Spain During the Lockdown
Aware that many of our readers are not in Spain, the following is a description of life here in the first week of the government decree that locked down the country, limiting the movement of citizens across the entire territory.
In early March something vague was going on in China and Italy, there is always something going on somewhere so we lost no sleep, then on 14th March the Spanish Government announced that with exceptions, we all have to stay at home.
We are now ending our fourth week of isolation and awaiting what is to come, or not. Across Spain and here on the Costa Del Sol the scene is the same, deserted streets, with few pedestrians and occasional cars, or motorbikes breaking the eerie silence. People transit to the supermarket or pharmacy alone and the police can ask where you are going and fine you if you are not engaged in any of the following; purchasing foodstuffs, pharmaceuticals and essential items, emptying the rubbish, going from home to health centres, or work, caring for seniors, minors, dependants, disabled, or vulnerable, if your house is on fire or other reasons that are ‘by nature, justified’ including walking the dog. Streets where you would see thousands of people and hundreds of cars are still.
The Spanish are a law abiding people and it is clear that through a combination of medical fear and legal sanction they are willingly cooperating and the Police are quick to warn anyone who is not. In the first few days panic buying took over the supermarkets and some products left the shelves quickly, but there has been no interruption of the food supply chain and they were restocked quickly.
Most non-essential workplaces are closed with exclusions of those working in health, food and other essential work. Factories are closed and production is at a standstill. Spain’s 5,000 hotels have been ordered to send their guests home and close. At any other time in history, this could have been close to ‘hell at home’, but Spain’s roll out of fast fibre internet has made the home a productive and entertaining place. A generation raised on online gaming has more screen time, internet usage is at an all time high and voice communications are easier and cheaper than ever before through low tariffs, Skype and Whatsapp. The online meeting and the phone call through your computer is becoming the way that many modern businesses are run.
Home working has crept into the workplace for over 20 years, so when told to work at home there will be many who already did, and more who are happy to avoid the daily commute and chaos of the workplace. For the middle class professional able to work from home without ‘congestion’ this may even be a novel distraction in a routine career. In the evolution of the workplace, this is a significant time. Like My Lawyer in Spain, every company that can work on line is and learning even faster, that in many jobs, more can be achieved online than offline, but obviously this is no good for your plumber and for now the majority of paid work, where you have to ‘turn up’.

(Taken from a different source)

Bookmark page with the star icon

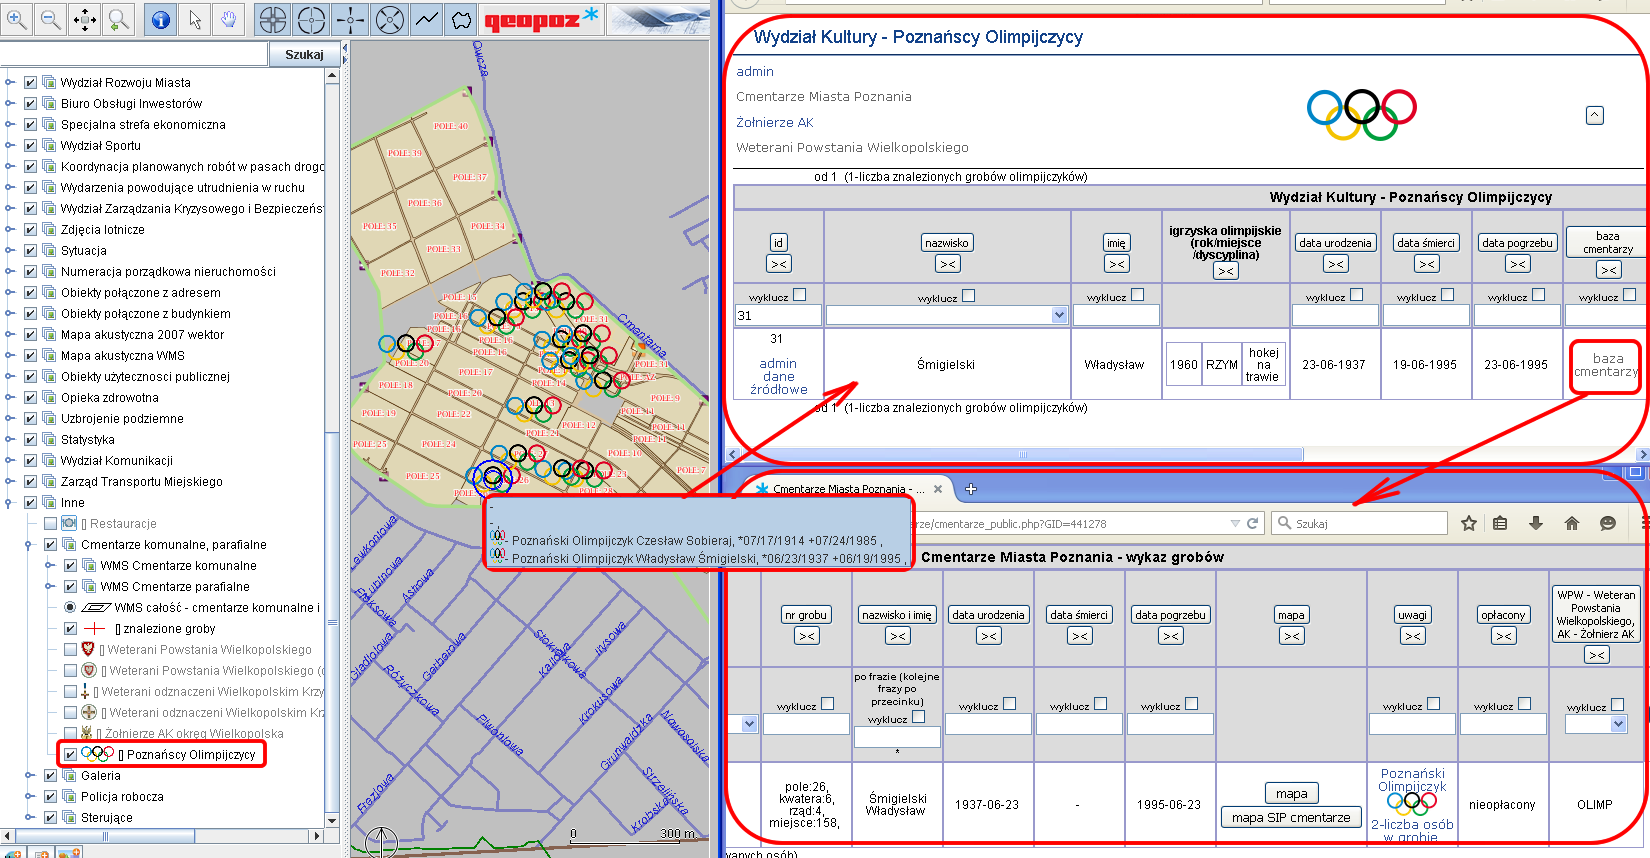coord(1468,523)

Spain has Europe’s highest portion of people living in apartments at 66% and a high portion of 20 or 30 years olds living with parents. Overcrowding is almost normal and people spend their waking hours working and socialising. Overcrowding could exacerbate issues of mental health, domestic violence, poverty and untended illness making this a worse time for the most vulnerable. Spain’s legendary family unity is strained when family elders cannot be visited lest they be infected, and the famous Spanish ‘two kisses’ has abruptly ended. Happier forecasters are already speaking of a rise in Spain’s declining birthrate and more obviously less road accidents, pollution, drunkenness and crime.

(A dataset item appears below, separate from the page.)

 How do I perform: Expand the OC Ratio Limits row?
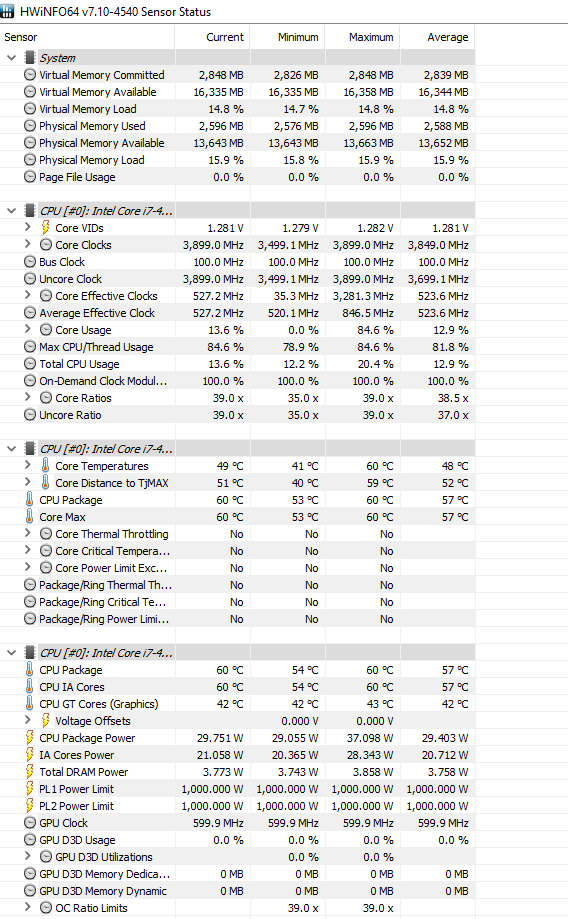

In short, we are all struggling with the enormity of what has happened, what may happen and still have questions about how we got here that will doubtless be answered in time.

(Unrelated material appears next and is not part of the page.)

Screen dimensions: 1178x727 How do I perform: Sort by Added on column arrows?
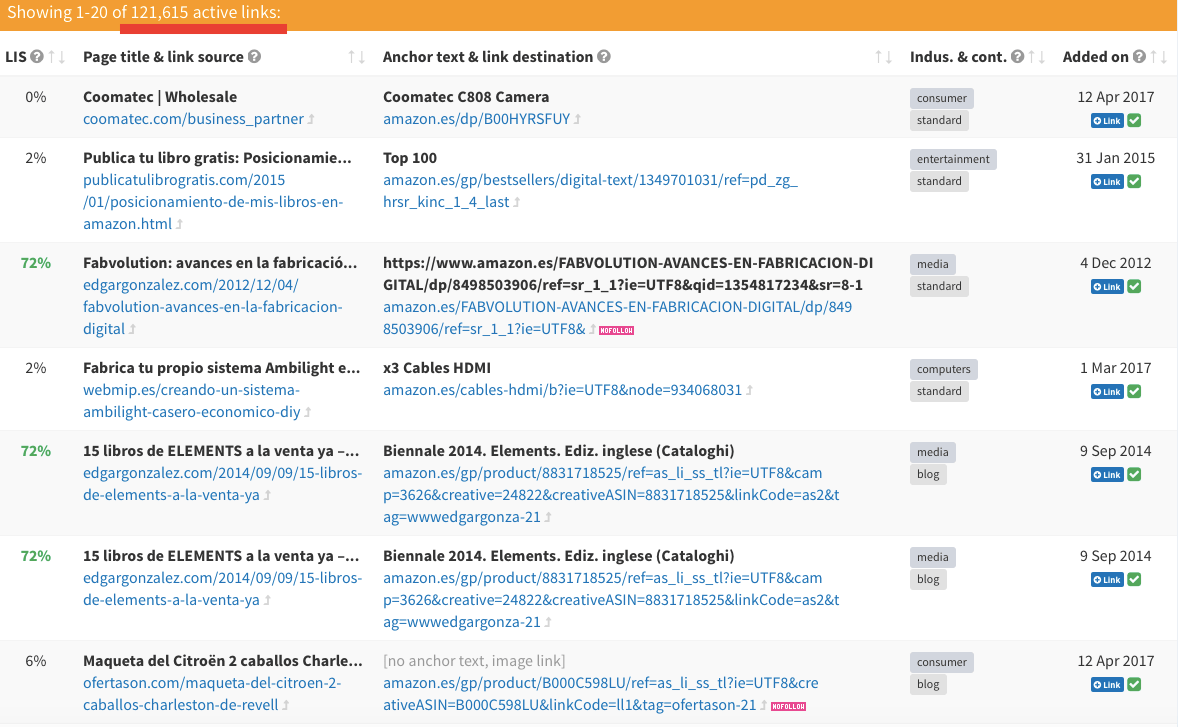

Going forward, we can only plan for the best and prepare for the worst. The Spanish lockdown was due to last for 15 days but has now been extended until 26 April. The social, economic, health and political effects of these events will be untangled at a safer historical distance, for now, we can only hope that good will somehow come of it. Our thoughts are with our friends and families who are suffering from the Covid 19 symptoms or who have lost loved ones in this difficult period.